Oil prices dip below $69 a barrel after overnight climb


Oil prices edged lower on 19 June after U.S. crude futures closed at a nine-month high above $69 (Rs2,813) a barrel in the previous session, but unrest in Nigeria continued to pressure the market.

Light, sweet crude for July delivery lost 12 cents to $68.97 a barrel in electronic trading on the New York Mercantile Exchange, midday in Europe.

The contract had risen $1.09 on 18 June to $69.09 a barrel after Nigerian oil unions called a strike for this week amid continuing unrest and violence in the country’s oil producing regions.
A Nymex front-month contract last closed above $69 on 1September.
Brent crude fell 10 cents to $72.08 a barrel on the ICE Futures exchange in London. Analysts said the news out of Nigeria on 18 June prompted large funds to buy energy futures, driving prices higher.

“I think it’s just profit taking,” said Tetsu Emori, chief commodities strategist at Mitsui Bussan Futures in Tokyo, speaking of Tuesday’s drop. The overnight jump in oil prices is not reflective of the demand-supply picture, he said.

“It’s quite difficult to understand why oil prices rise so high when crude oil supplies are still enough,” Emori said.

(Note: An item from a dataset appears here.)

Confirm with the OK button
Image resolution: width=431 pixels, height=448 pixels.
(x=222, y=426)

Others, however, said any disruption, no matter how small, could boost prices.

“In a bullish market, every thimble full of oil counts,” said Peter Beutel, president of U.S. energy risk management firm Cameron Hanover. “Every little bullish feature will loom large.”
Attacks by villagers and gunmen that cut supply on two Nigerian oil facilities helped drive the price increase on 18 June.

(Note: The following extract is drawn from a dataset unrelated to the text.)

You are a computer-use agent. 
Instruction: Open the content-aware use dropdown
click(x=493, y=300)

Hundreds of angry villagers chased workers away from a Chevron Corp. oil-transfer facility on 18 June in southern Nigeria and occupied the premises to try to get money they say is owed by the oil industry.

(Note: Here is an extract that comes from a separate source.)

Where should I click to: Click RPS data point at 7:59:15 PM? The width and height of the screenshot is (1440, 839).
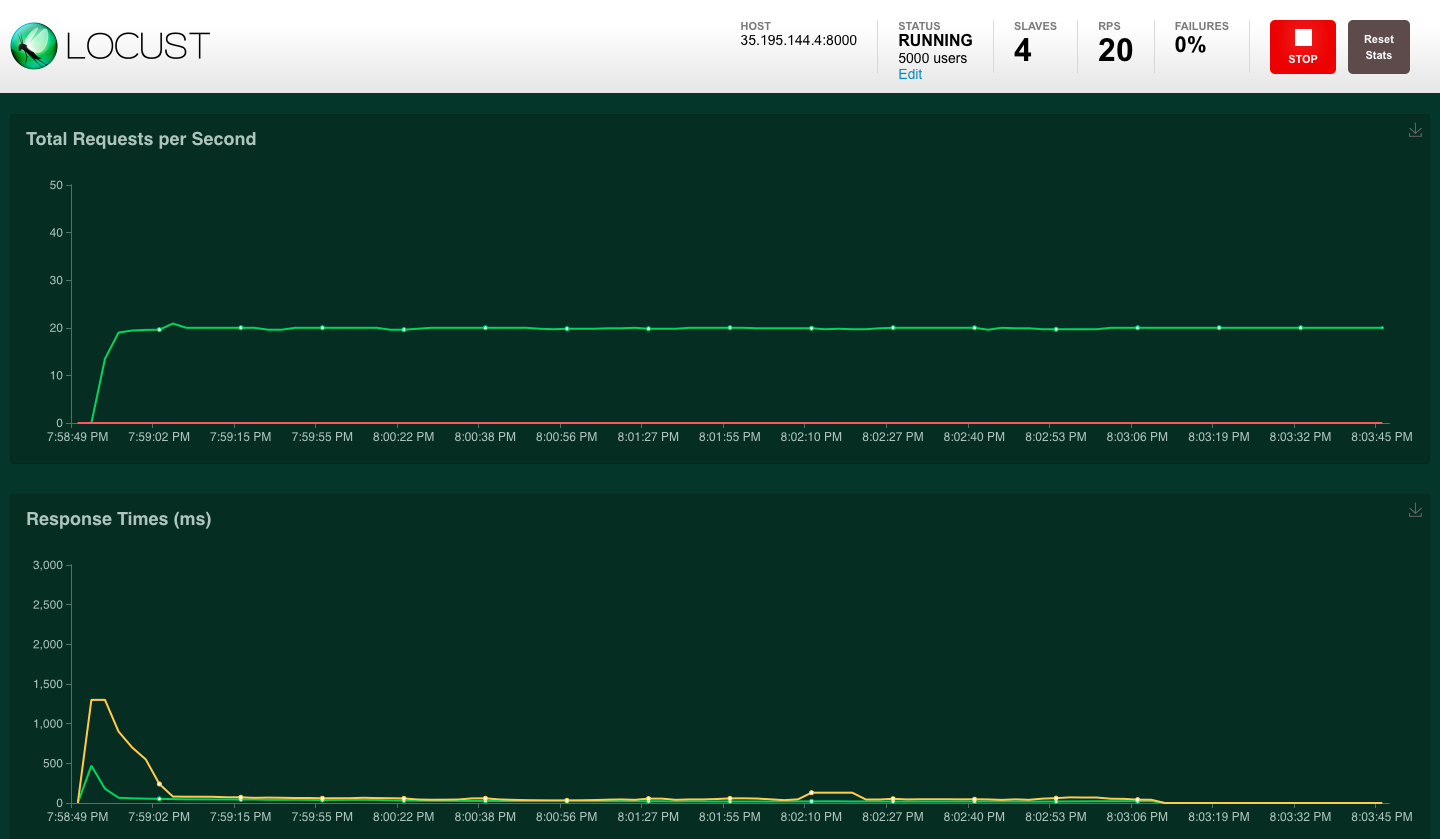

Gunmen also seized some two dozen Nigerian workers and security forces at a flow station operated by Italian energy giant Eni SpA’s subsidiary Agip.
Nigerian oil unions called a general nationwide strike to begin on 20 June in protest of a government price hike on automobile fuel, but there are signs the strike could be called off as union leaders are studying a government counteroffer.

The government offered to halve its increase on automobile fuel and repeal a hike on the value-added tax, both of which have already gone into effect.
Emori said the market had already taken into account the supply risks posed by the general unrest in Nigeria, Africa’s biggest oil producer and one of the top overseas suppliers to the United States.

“We have to understand that the world’s oil production capacity is at a historic high,” Emori said. “That means that (producers) can quickly produce crude if there is a big drop” in global supply, he said.